A cette seconde, si j’avais répondu à la question que je venais de me poser, j’aurais certainement trouvé un milliard de raisons de ne pas le faire. Je ne m’intéresse pas au cyclisme, j’ai peur en vélo, et je n’aime ni les shorts en peau de chameau ni les hommes qui s’épilent. Et même si j’aime la France, raison de plus pour éviter d’en faire le tour à toute berzingue à l’arrière d’une voiture surchauffée, entourée de panneaux publicitaires pour des saucisses industrielles ou un crédit revolving…

A la limite, le dopage m’intéresse. Mais pour cette rubrique, on s’est réparti les sujets et c’est Yannick (Noah) qui s’en charge.

Mais putain ce que ça va vite… Et surtout qu’est-ce que ça tourne ! Ajoutez les efforts du chauffeur pour nous maintenir à bonne distance du peloton au tangage de la voiture dans les virages, et vous aurez une idée assez précise des raisons pour lesquelles il ne faut pas entrer dans son lave-linge pour tester le mode essorage… de l’intérieur.

D’un point de vue moral, la situation n’est pas meilleure. On est coincé entre l’angoisse d’écraser le peloton en cas de chute et le ridicule qui consiste à suivre sur un écran de télé embarquée une action qui se déroule à 50 mètres de soi. “Alors qu’est-ce que ça fait d’être là ?” Si j’avais été honnête, j’aurais répondu : “Ça fait un peu gerber.” J’ai préféré mentir.

Je concentre mon regard sur les fessiers tendus des coureurs tout en m’interrogeant sur les motivations d’un homme à s’écraser volontairement les roubignoles sur une selle de vélo après avoir pris soin de les enfermer dans un short trop petit, devenu moite sous l’effort. C’est à cet instant que Gérard me tend le plateau-repas.

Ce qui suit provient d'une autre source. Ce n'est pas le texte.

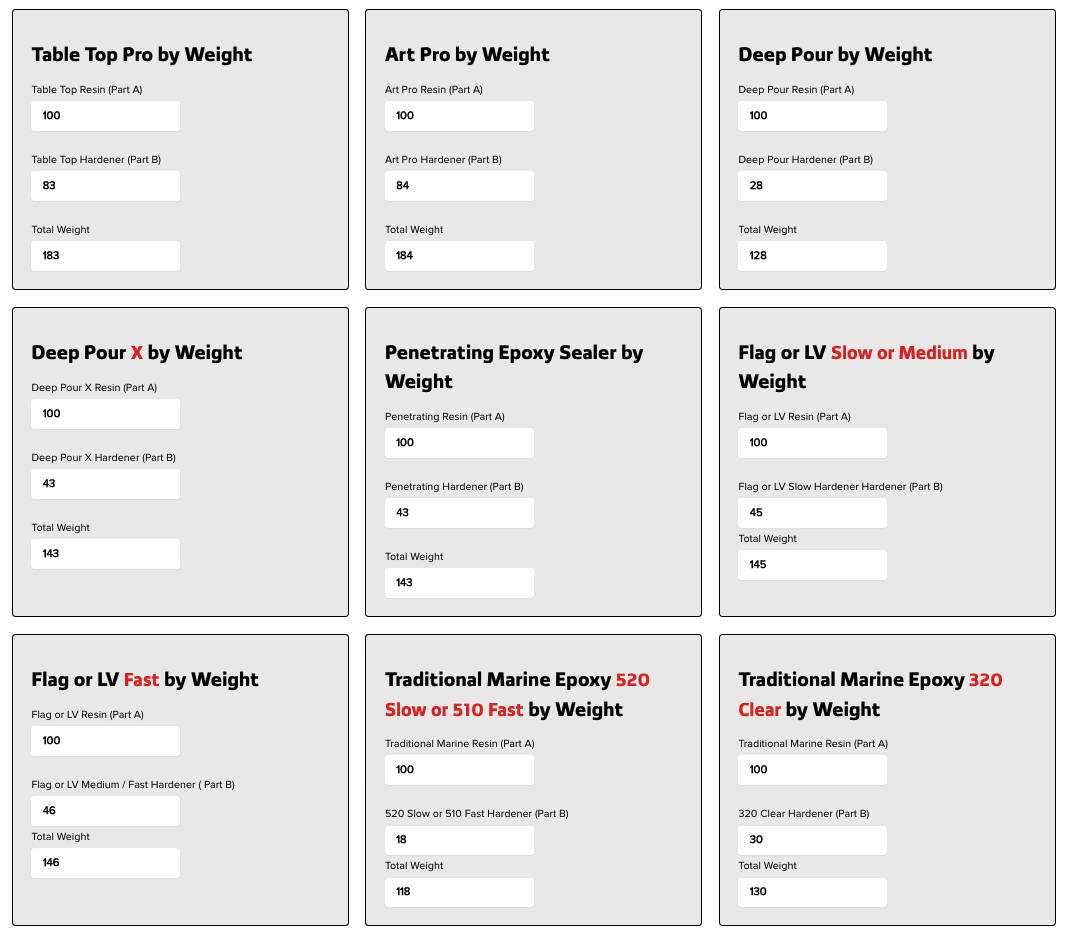Viewport: 1070px width, 938px height.
Task: Select Total Weight field showing 146
Action: (106, 863)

A l’arrivée de l’étape, je suis tellement fière d’avoir attendu de tomber sur ce seau à champagne pour libérer mon estomac que c’est à peine si je remarque l’hôtesse qui vient immédiatement après moi y placer la bouteille du vainqueur de l’étape. Je romance un peu, mais la réalité, croyez-moi, est plus sordide que ça.

Si, des années après, je vous raconte cette étape de ma vie, c’est pour vous rappeler qu’en cette période troublée qui consiste à profiter des vacances pour s’ouvrir à de nouvelles expériences, il faut toujours se méfier du “oui, pourquoi pas”. Et quand un cousin éloigné vous demandera : “Dis donc, tu viendrais faire du parapente avec nous ?” Remplacez le “oui, pourquoi pas” par “non merci”, ça peut vous sauver la vie.